▶ What is needed
Restate the last part of the records below word for word, beginning at the line with "This screenshot has height=548, width=820." and ending at the final line.

┏━━

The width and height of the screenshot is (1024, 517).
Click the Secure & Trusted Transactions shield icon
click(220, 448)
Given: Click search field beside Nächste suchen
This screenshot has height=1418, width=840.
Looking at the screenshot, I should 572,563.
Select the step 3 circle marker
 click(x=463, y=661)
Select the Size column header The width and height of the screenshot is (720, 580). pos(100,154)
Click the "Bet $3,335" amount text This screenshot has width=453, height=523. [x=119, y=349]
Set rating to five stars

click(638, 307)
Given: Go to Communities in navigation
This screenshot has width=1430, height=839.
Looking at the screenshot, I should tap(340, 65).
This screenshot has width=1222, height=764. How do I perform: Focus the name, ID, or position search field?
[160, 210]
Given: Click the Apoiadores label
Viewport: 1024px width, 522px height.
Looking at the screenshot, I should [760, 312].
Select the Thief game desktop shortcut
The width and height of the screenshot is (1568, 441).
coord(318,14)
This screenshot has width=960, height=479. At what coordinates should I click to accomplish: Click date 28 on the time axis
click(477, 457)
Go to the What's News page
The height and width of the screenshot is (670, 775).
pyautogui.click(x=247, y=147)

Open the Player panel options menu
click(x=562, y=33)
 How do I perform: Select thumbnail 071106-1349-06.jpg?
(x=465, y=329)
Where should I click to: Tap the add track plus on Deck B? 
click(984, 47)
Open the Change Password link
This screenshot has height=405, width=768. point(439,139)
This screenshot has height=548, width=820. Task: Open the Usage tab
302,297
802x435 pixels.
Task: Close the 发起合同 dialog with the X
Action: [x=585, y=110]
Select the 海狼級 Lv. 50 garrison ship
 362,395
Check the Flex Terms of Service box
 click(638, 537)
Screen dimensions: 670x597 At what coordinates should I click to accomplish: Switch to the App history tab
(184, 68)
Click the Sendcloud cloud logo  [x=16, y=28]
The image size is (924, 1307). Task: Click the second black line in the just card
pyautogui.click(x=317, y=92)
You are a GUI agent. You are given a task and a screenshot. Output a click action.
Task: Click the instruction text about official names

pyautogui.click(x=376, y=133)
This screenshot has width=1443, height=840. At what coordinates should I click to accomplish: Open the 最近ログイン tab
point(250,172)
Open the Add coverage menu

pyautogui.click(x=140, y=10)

┗━━

▶ Answer to this exercise
This screenshot has height=548, width=820. Task: Open the Usage tab
302,297
802x435 pixels.
Task: Close the 发起合同 dialog with the X
Action: [x=585, y=110]
Select the 海狼級 Lv. 50 garrison ship
 362,395
Check the Flex Terms of Service box
 click(638, 537)
Screen dimensions: 670x597 At what coordinates should I click to accomplish: Switch to the App history tab
(184, 68)
Click the Sendcloud cloud logo  [x=16, y=28]
The image size is (924, 1307). Task: Click the second black line in the just card
pyautogui.click(x=317, y=92)
You are a GUI agent. You are given a task and a screenshot. Output a click action.
Task: Click the instruction text about official names

pyautogui.click(x=376, y=133)
This screenshot has width=1443, height=840. At what coordinates should I click to accomplish: Open the 最近ログイン tab
point(250,172)
Open the Add coverage menu

pyautogui.click(x=140, y=10)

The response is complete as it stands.